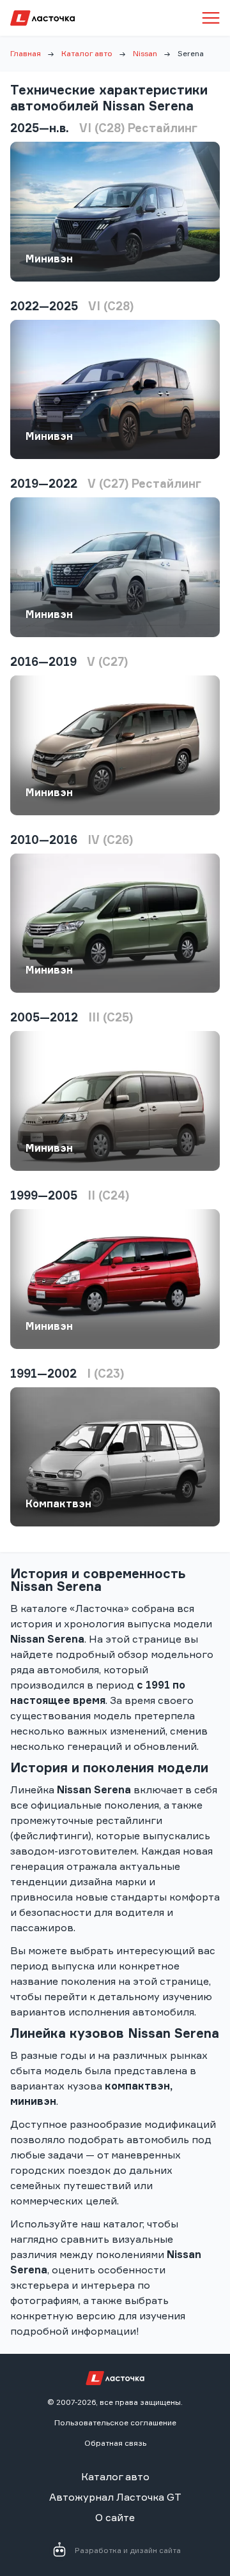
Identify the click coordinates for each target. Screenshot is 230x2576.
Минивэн (49, 258)
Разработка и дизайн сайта (128, 2550)
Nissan (145, 53)
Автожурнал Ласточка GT (115, 2496)
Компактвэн (58, 1503)
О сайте (115, 2517)
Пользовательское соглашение (115, 2422)
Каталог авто (86, 53)
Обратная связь (115, 2443)
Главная (25, 53)
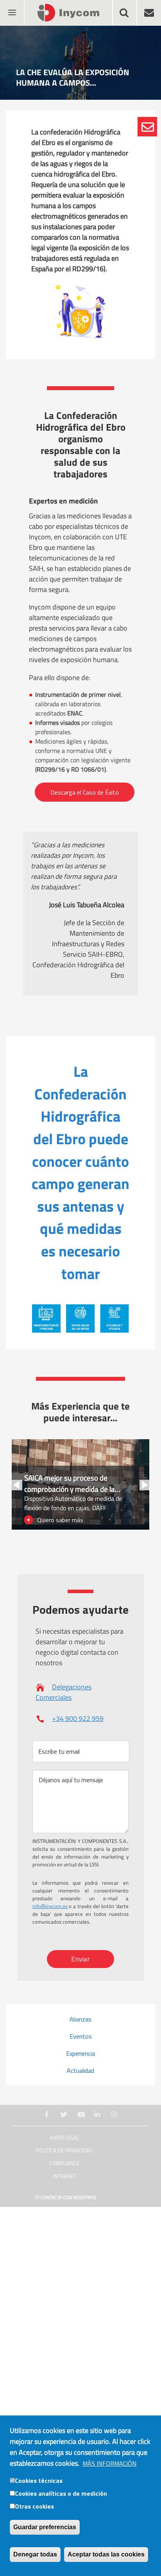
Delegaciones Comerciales (63, 1692)
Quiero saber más (60, 1520)
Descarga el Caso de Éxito (84, 792)
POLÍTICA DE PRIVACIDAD (64, 2150)
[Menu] (11, 7)
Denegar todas (35, 2554)
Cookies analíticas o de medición (61, 2493)
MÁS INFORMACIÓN (109, 2463)
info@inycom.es (50, 1906)
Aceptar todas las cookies (106, 2554)
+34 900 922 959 (78, 1718)
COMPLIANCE (64, 2163)
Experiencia (80, 2053)
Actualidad (80, 2070)
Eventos (81, 2036)
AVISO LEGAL (64, 2137)
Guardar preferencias (44, 2527)
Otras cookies (34, 2506)
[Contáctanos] (147, 126)
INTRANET (64, 2176)
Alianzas (80, 2019)
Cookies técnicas (39, 2480)
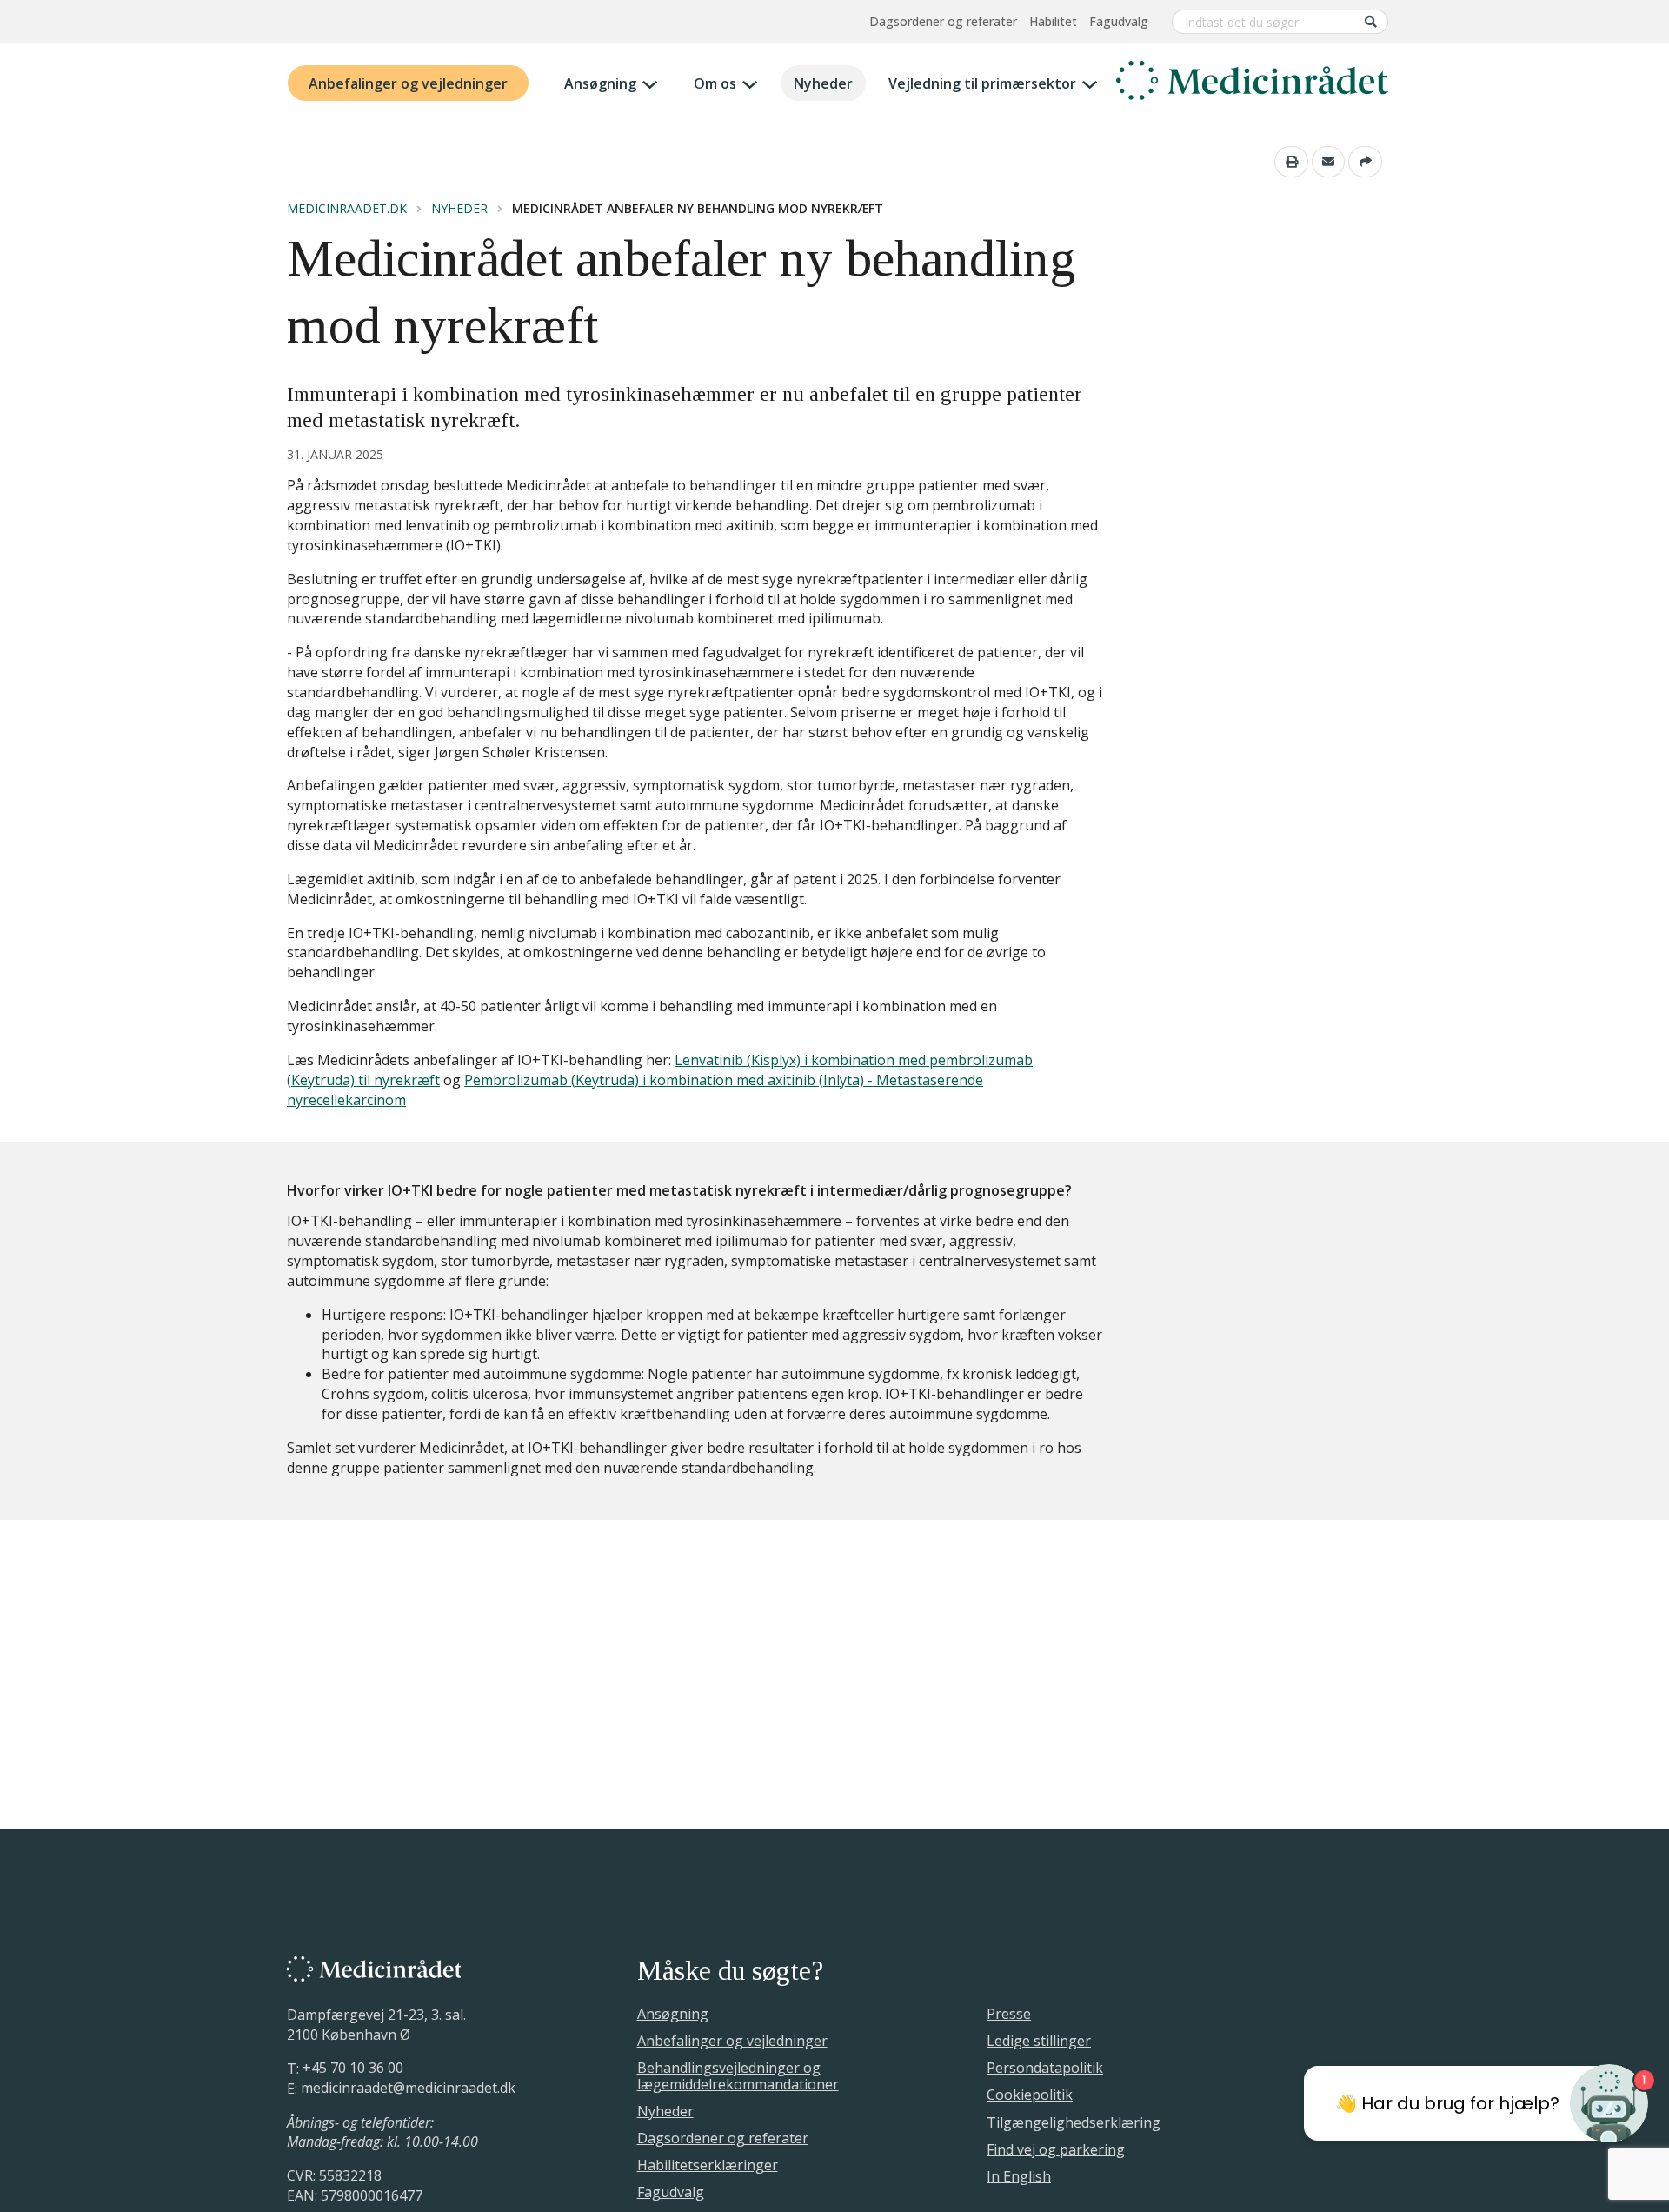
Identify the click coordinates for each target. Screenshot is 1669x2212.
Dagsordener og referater (943, 21)
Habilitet (1053, 21)
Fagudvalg (1118, 21)
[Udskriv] (1291, 161)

→ **WHAT TO DO**
Return all records above verbatim without their pictures.

→ **REPLY**
Identify the click coordinates for each target. Screenshot is 230x2576.
Минивэн (49, 258)
Разработка и дизайн сайта (128, 2550)
Nissan (145, 53)
Автожурнал Ласточка GT (115, 2496)
Компактвэн (58, 1503)
О сайте (115, 2517)
Пользовательское соглашение (115, 2422)
Каталог авто (86, 53)
Обратная связь (115, 2443)
Главная (25, 53)
Delegaciones Comerciales (63, 1692)
Quiero saber más (60, 1520)
Descarga el Caso de Éxito (84, 792)
POLÍTICA DE PRIVACIDAD (64, 2150)
[Menu] (11, 7)
Denegar todas (35, 2554)
Cookies analíticas o de medición (61, 2493)
MÁS INFORMACIÓN (109, 2463)
info@inycom.es (50, 1906)
Aceptar todas las cookies (106, 2554)
+34 900 922 959 (78, 1718)
COMPLIANCE (64, 2163)
Experiencia (80, 2053)
Actualidad (80, 2070)
Eventos (81, 2036)
AVISO LEGAL (64, 2137)
Guardar preferencias (44, 2527)
Otras cookies (34, 2506)
[Contáctanos] (147, 126)
INTRANET (64, 2176)
Alianzas (80, 2019)
Cookies técnicas (39, 2480)
Identify the click coordinates for each target. Screenshot is 1669x2212.
Dagsordener og referater (943, 21)
Habilitet (1053, 21)
Fagudvalg (1118, 21)
[Udskriv] (1291, 161)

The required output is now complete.